| THE INPUT |
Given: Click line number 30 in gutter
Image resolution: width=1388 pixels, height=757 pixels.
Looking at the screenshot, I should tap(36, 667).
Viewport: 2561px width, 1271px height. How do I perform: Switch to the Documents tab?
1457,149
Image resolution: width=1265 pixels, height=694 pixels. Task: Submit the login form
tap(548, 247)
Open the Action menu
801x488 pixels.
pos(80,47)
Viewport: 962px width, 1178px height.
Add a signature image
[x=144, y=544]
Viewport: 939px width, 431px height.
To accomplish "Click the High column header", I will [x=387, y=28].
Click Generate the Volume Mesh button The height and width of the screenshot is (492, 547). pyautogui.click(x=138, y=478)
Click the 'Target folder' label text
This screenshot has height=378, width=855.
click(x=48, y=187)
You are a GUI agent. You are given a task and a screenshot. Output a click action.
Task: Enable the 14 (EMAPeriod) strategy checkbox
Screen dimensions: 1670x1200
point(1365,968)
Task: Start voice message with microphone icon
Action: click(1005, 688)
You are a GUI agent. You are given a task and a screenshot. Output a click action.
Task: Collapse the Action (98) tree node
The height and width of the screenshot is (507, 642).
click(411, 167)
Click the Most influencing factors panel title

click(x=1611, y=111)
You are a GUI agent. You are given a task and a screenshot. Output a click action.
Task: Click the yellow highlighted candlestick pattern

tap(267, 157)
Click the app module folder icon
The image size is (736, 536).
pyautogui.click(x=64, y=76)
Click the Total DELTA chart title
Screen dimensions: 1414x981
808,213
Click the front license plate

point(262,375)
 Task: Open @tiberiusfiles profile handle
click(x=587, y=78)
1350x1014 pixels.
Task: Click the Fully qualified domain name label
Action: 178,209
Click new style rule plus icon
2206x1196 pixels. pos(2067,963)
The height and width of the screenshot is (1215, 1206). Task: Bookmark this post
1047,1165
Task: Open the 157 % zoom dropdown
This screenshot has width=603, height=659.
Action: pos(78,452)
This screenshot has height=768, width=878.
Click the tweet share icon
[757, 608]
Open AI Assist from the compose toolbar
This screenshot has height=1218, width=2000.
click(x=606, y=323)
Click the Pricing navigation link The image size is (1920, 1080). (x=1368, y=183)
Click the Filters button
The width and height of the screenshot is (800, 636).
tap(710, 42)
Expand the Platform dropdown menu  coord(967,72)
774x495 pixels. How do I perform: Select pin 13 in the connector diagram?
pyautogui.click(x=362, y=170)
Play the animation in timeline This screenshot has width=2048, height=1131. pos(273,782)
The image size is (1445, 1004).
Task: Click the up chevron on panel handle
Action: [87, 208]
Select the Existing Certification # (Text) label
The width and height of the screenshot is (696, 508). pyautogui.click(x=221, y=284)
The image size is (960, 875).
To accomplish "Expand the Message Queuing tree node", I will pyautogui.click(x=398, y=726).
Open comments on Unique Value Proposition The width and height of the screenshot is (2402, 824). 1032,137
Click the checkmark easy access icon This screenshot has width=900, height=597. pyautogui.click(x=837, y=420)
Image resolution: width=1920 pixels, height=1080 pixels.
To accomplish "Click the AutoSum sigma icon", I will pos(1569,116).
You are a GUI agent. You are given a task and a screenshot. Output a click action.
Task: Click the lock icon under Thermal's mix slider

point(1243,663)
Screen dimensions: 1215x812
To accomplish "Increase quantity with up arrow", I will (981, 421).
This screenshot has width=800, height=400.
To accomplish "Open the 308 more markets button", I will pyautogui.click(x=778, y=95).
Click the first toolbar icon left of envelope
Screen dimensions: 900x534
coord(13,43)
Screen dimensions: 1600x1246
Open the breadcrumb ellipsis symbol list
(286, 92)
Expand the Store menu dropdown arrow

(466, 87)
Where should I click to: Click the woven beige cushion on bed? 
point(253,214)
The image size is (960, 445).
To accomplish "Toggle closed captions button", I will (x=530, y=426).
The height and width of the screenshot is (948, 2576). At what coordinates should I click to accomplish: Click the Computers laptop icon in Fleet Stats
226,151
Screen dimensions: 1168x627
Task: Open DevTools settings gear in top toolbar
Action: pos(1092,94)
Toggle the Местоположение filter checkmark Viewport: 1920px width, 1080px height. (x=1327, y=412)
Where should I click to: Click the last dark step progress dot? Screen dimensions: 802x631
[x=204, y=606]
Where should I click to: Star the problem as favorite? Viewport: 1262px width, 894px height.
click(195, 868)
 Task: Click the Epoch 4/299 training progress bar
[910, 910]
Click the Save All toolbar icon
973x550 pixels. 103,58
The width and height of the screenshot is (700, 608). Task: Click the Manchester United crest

| SHORT EXERCISE |
Convert the records above into a Markdown table with two columns, Row and Line, putting each line of the records in its own numbered row and leaving out blank lines.

| EXERCISE OUTPUT |
| Row | Line |
|---|---|
| 1 | Given: Click line number 30 in gutter |
| 2 | Image resolution: width=1388 pixels, height=757 pixels. |
| 3 | Looking at the screenshot, I should tap(36, 667). |
| 4 | Viewport: 2561px width, 1271px height. How do I perform: Switch to the Documents tab? |
| 5 | 1457,149 |
| 6 | Image resolution: width=1265 pixels, height=694 pixels. Task: Submit the login form |
| 7 | tap(548, 247) |
| 8 | Open the Action menu |
| 9 | 801x488 pixels. |
| 10 | pos(80,47) |
| 11 | Viewport: 962px width, 1178px height. |
| 12 | Add a signature image |
| 13 | [x=144, y=544] |
| 14 | Viewport: 939px width, 431px height. |
| 15 | To accomplish "Click the High column header", I will [x=387, y=28]. |
| 16 | Click Generate the Volume Mesh button The height and width of the screenshot is (492, 547). pyautogui.click(x=138, y=478) |
| 17 | Click the 'Target folder' label text |
| 18 | This screenshot has height=378, width=855. |
| 19 | click(x=48, y=187) |
| 20 | You are a GUI agent. You are given a task and a screenshot. Output a click action. |
| 21 | Task: Enable the 14 (EMAPeriod) strategy checkbox |
| 22 | Screen dimensions: 1670x1200 |
| 23 | point(1365,968) |
| 24 | Task: Start voice message with microphone icon |
| 25 | Action: click(1005, 688) |
| 26 | You are a GUI agent. You are given a task and a screenshot. Output a click action. |
| 27 | Task: Collapse the Action (98) tree node |
| 28 | The height and width of the screenshot is (507, 642). |
| 29 | click(411, 167) |
| 30 | Click the Most influencing factors panel title |
| 31 | click(x=1611, y=111) |
| 32 | You are a GUI agent. You are given a task and a screenshot. Output a click action. |
| 33 | Task: Click the yellow highlighted candlestick pattern |
| 34 | tap(267, 157) |
| 35 | Click the app module folder icon |
| 36 | The image size is (736, 536). |
| 37 | pyautogui.click(x=64, y=76) |
| 38 | Click the Total DELTA chart title |
| 39 | Screen dimensions: 1414x981 |
| 40 | 808,213 |
| 41 | Click the front license plate |
| 42 | point(262,375) |
| 43 |  Task: Open @tiberiusfiles profile handle |
| 44 | click(x=587, y=78) |
| 45 | 1350x1014 pixels. |
| 46 | Task: Click the Fully qualified domain name label |
| 47 | Action: 178,209 |
| 48 | Click new style rule plus icon |
| 49 | 2206x1196 pixels. pos(2067,963) |
| 50 | The height and width of the screenshot is (1215, 1206). Task: Bookmark this post |
| 51 | 1047,1165 |
| 52 | Task: Open the 157 % zoom dropdown |
| 53 | This screenshot has width=603, height=659. |
| 54 | Action: pos(78,452) |
| 55 | This screenshot has height=768, width=878. |
| 56 | Click the tweet share icon |
| 57 | [757, 608] |
| 58 | Open AI Assist from the compose toolbar |
| 59 | This screenshot has height=1218, width=2000. |
| 60 | click(x=606, y=323) |
| 61 | Click the Pricing navigation link The image size is (1920, 1080). (x=1368, y=183) |
| 62 | Click the Filters button |
| 63 | The width and height of the screenshot is (800, 636). |
| 64 | tap(710, 42) |
| 65 | Expand the Platform dropdown menu  coord(967,72) |
| 66 | 774x495 pixels. How do I perform: Select pin 13 in the connector diagram? |
| 67 | pyautogui.click(x=362, y=170) |
| 68 | Play the animation in timeline This screenshot has width=2048, height=1131. pos(273,782) |
| 69 | The image size is (1445, 1004). |
| 70 | Task: Click the up chevron on panel handle |
| 71 | Action: [87, 208] |
| 72 | Select the Existing Certification # (Text) label |
| 73 | The width and height of the screenshot is (696, 508). pyautogui.click(x=221, y=284) |
| 74 | The image size is (960, 875). |
| 75 | To accomplish "Expand the Message Queuing tree node", I will pyautogui.click(x=398, y=726). |
| 76 | Open comments on Unique Value Proposition The width and height of the screenshot is (2402, 824). 1032,137 |
| 77 | Click the checkmark easy access icon This screenshot has width=900, height=597. pyautogui.click(x=837, y=420) |
| 78 | Image resolution: width=1920 pixels, height=1080 pixels. |
| 79 | To accomplish "Click the AutoSum sigma icon", I will pos(1569,116). |
| 80 | You are a GUI agent. You are given a task and a screenshot. Output a click action. |
| 81 | Task: Click the lock icon under Thermal's mix slider |
| 82 | point(1243,663) |
| 83 | Screen dimensions: 1215x812 |
| 84 | To accomplish "Increase quantity with up arrow", I will (981, 421). |
| 85 | This screenshot has width=800, height=400. |
| 86 | To accomplish "Open the 308 more markets button", I will pyautogui.click(x=778, y=95). |
| 87 | Click the first toolbar icon left of envelope |
| 88 | Screen dimensions: 900x534 |
| 89 | coord(13,43) |
| 90 | Screen dimensions: 1600x1246 |
| 91 | Open the breadcrumb ellipsis symbol list |
| 92 | (286, 92) |
| 93 | Expand the Store menu dropdown arrow |
| 94 | (466, 87) |
| 95 | Where should I click to: Click the woven beige cushion on bed?  |
| 96 | point(253,214) |
| 97 | The image size is (960, 445). |
| 98 | To accomplish "Toggle closed captions button", I will (x=530, y=426). |
| 99 | The height and width of the screenshot is (948, 2576). At what coordinates should I click to accomplish: Click the Computers laptop icon in Fleet Stats |
| 100 | 226,151 |
| 101 | Screen dimensions: 1168x627 |
| 102 | Task: Open DevTools settings gear in top toolbar |
| 103 | Action: pos(1092,94) |
| 104 | Toggle the Местоположение filter checkmark Viewport: 1920px width, 1080px height. (x=1327, y=412) |
| 105 | Where should I click to: Click the last dark step progress dot? Screen dimensions: 802x631 |
| 106 | [x=204, y=606] |
| 107 | Where should I click to: Star the problem as favorite? Viewport: 1262px width, 894px height. |
| 108 | click(195, 868) |
| 109 |  Task: Click the Epoch 4/299 training progress bar |
| 110 | [910, 910] |
| 111 | Click the Save All toolbar icon |
| 112 | 973x550 pixels. 103,58 |
| 113 | The width and height of the screenshot is (700, 608). Task: Click the Manchester United crest |